The output values are (typically): "" INFO:tensorflow:Optimization terminated with: Message: STOP: TOTAL NO. of f AND g EVALUATIONS EXCEEDS LIMIT Objective function value: nan Number of iterations: 2864 Number of functions evaluations: 15001 15002 [8.30e+06, 1.48e+06, 3.42e+02, 2.03e+03, 3.96e+05, 1.79e+06, 3.85e+04, 2.07e+02, 2.94e+05, 3.59e+05, 2.95e+05, 3.49e+05, 1.64e+05, 3.30e+04, 1.87e+05, 3.17e+00, nan, nan, 1.94e+07, 5.04e+05, 6.75e+03, 2.78e-06, 1.83e-05, 7.11e-06, nan, nan, nan, 1.03e+05, 9.67e-07, nan, nan, nan, nan, nan, nan, nan, nan, nan, nan, nan, nan, nan] [8.21e+06, 1.47e+06, 3.39e+02, 2.00e+03, 2.35e+07, 2.40e+06, 3.93e+04, 1.56e+03, 4.97e+12, 7.89e+11, 1.66e+08, 1.99e+13, 5.53e+10, 3.27e+04, 6.26e+07, 0.00e+00, 0.00e+00, 0.00e+00, 0.00e+00, 0.00e+00, 0.00e+00, 0.00e+00, 0.00e+00, 0.00e+00, 0.00e+00, 0.00e+00, 0.00e+00, 0.00e+00, 0.00e+00, 0.00e+00, 0.00e+00, 0.00e+00, 0.00e+00, 0.00e+00, 0.00e+00, 0.00e+00, 0.00e+00, 0.00e+00, 0.00e+00, 0.00e+00, 0.00e+00, 0.00e+00] []

Best model at step 0: train loss: inf test loss: inf test metric: 'train' took 425.262300 s ""

Thank you very much.

lululxvi commented 3 years ago

Your loss like 8.30e+06 is too large, so the SGD may just blow up. You can either scale your problem such that the loss in step 1 is O(1), or you can use a small loss_weights in Model.compile().
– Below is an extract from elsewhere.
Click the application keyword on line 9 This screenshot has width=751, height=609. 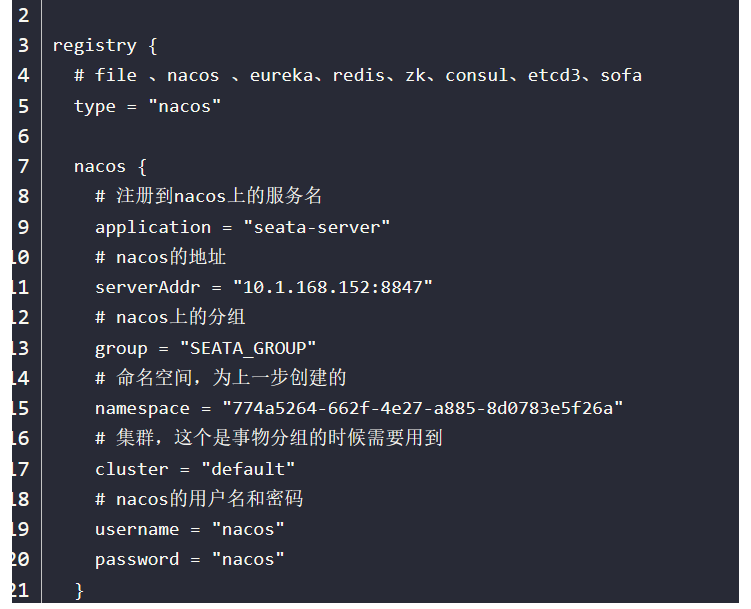pyautogui.click(x=153, y=228)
zyz-rise commented 2 years ago

@lululxvi How can I scale the components in the PDE to the same order of magnitude? For example, O(1)

lululxvi commented 2 years ago

See FAQ: Q: I failed to train the network or get the right solution, e.g., large training loss, unbalanced losses.